== Study material ==

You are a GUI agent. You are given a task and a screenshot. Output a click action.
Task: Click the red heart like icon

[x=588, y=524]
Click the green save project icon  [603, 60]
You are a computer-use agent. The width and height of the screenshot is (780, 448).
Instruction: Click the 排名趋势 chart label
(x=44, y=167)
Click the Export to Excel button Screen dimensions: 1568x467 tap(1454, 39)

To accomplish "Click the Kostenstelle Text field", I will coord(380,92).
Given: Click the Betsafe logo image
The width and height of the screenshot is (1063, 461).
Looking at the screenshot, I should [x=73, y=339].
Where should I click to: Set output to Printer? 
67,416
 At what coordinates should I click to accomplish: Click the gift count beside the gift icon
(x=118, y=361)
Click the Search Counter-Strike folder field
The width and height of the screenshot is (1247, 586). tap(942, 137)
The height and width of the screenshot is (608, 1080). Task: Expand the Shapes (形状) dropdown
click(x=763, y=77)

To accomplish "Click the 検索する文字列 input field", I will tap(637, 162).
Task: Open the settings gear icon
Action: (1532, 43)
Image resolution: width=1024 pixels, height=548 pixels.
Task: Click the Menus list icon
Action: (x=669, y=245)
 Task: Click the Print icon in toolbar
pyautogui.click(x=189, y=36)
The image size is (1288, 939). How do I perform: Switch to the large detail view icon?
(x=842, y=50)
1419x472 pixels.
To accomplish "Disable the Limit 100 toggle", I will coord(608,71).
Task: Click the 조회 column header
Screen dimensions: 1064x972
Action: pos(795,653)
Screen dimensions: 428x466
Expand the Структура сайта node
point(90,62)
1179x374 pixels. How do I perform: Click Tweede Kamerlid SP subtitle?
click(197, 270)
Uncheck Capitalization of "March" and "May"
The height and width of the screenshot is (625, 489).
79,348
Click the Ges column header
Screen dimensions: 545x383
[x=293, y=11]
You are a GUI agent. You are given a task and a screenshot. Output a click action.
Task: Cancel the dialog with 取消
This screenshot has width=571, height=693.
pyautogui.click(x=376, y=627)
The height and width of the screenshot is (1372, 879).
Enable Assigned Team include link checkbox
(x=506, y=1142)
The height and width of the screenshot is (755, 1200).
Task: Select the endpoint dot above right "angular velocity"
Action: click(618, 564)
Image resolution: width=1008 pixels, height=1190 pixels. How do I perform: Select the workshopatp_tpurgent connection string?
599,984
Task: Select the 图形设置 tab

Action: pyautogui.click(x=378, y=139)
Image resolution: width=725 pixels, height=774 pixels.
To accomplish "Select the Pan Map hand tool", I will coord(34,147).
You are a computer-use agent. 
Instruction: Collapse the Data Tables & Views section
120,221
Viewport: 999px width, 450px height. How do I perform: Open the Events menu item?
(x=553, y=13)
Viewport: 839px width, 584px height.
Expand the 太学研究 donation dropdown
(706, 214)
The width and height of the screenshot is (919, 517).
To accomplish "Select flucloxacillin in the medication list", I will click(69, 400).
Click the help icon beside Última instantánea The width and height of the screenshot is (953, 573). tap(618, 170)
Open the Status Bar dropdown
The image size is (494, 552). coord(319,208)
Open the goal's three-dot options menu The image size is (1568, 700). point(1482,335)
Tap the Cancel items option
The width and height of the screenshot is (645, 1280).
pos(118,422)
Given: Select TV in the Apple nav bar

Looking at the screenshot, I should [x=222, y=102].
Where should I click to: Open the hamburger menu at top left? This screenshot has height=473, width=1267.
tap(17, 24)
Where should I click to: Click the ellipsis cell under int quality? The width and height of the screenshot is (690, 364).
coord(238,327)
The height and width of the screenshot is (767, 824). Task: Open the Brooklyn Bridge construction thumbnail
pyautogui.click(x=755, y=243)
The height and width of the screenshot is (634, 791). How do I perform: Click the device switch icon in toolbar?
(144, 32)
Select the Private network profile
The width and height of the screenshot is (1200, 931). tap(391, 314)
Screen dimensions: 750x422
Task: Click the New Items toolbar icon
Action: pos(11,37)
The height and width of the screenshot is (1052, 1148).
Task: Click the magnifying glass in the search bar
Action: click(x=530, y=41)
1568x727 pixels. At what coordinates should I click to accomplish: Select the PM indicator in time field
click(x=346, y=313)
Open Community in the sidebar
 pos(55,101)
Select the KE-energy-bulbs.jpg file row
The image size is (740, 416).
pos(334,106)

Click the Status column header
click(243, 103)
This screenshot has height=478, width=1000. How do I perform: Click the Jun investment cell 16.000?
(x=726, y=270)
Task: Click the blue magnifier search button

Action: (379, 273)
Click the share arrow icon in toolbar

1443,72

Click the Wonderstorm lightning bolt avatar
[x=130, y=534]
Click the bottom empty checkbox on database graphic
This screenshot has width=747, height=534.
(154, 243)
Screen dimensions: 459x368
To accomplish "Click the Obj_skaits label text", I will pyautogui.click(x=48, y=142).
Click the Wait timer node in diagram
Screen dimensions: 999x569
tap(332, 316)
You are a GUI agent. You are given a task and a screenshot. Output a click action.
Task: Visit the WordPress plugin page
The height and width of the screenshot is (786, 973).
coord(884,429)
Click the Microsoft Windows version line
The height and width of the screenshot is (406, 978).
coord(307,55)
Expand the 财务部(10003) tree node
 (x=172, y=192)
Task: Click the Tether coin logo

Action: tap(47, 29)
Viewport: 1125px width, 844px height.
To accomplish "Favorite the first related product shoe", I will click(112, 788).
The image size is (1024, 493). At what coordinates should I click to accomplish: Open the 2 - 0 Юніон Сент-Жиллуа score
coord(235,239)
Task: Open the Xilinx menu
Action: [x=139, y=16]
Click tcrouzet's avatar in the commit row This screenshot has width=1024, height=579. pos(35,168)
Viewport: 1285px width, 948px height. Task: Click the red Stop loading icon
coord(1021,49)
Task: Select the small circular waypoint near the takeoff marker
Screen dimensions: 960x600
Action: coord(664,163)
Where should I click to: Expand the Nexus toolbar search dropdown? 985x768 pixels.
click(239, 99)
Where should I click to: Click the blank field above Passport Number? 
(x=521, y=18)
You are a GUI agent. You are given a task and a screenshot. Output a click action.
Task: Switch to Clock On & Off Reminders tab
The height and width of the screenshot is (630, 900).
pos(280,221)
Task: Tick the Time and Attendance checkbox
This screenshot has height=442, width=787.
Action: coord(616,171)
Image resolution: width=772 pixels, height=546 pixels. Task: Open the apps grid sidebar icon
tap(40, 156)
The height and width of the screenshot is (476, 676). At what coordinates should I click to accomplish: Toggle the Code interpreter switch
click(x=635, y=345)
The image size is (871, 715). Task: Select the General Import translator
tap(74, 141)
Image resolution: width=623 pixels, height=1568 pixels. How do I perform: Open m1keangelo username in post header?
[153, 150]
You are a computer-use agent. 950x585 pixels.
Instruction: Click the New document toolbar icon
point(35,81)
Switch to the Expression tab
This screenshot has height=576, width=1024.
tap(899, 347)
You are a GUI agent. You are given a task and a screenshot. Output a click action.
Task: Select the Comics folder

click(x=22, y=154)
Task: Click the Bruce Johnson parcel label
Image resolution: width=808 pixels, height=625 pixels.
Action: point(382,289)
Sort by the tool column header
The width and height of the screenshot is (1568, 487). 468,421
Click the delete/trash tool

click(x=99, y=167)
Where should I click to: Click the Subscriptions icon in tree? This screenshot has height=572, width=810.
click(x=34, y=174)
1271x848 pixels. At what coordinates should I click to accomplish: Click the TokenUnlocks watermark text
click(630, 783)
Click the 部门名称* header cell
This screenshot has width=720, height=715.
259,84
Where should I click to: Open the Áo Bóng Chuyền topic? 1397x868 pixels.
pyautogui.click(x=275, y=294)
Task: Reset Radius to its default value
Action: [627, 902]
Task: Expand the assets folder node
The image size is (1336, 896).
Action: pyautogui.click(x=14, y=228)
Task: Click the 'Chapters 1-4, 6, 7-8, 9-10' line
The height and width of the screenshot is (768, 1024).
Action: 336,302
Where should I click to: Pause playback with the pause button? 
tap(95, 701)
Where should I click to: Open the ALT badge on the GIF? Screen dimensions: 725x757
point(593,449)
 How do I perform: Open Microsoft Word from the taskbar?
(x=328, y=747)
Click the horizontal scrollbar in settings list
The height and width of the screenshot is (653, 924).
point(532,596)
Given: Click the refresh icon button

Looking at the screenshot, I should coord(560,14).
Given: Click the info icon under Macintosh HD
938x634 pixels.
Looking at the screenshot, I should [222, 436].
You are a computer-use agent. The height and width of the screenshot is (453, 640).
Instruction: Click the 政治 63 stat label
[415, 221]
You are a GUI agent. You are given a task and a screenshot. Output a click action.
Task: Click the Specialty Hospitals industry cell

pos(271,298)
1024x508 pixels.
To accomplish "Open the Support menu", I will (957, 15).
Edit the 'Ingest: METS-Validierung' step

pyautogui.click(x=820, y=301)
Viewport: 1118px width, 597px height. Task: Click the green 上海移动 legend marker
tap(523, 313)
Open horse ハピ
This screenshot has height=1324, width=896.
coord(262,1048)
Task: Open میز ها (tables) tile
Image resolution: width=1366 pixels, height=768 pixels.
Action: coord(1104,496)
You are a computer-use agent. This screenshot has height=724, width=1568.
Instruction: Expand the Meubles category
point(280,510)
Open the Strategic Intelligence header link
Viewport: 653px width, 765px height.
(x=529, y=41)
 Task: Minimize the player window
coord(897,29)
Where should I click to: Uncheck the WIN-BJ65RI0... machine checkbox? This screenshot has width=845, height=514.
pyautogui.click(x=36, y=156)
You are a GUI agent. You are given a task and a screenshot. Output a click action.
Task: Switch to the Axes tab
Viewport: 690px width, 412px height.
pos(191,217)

===

**Description of the task**
Each line of the records above, from the first through the one containing "Click the Export", is to be retyped exactly; no other line belongs.

**Reply**
You are a GUI agent. You are given a task and a screenshot. Output a click action.
Task: Click the red heart like icon

[x=588, y=524]
Click the green save project icon  [603, 60]
You are a computer-use agent. The width and height of the screenshot is (780, 448).
Instruction: Click the 排名趋势 chart label
(x=44, y=167)
Click the Export to Excel button Screen dimensions: 1568x467 tap(1454, 39)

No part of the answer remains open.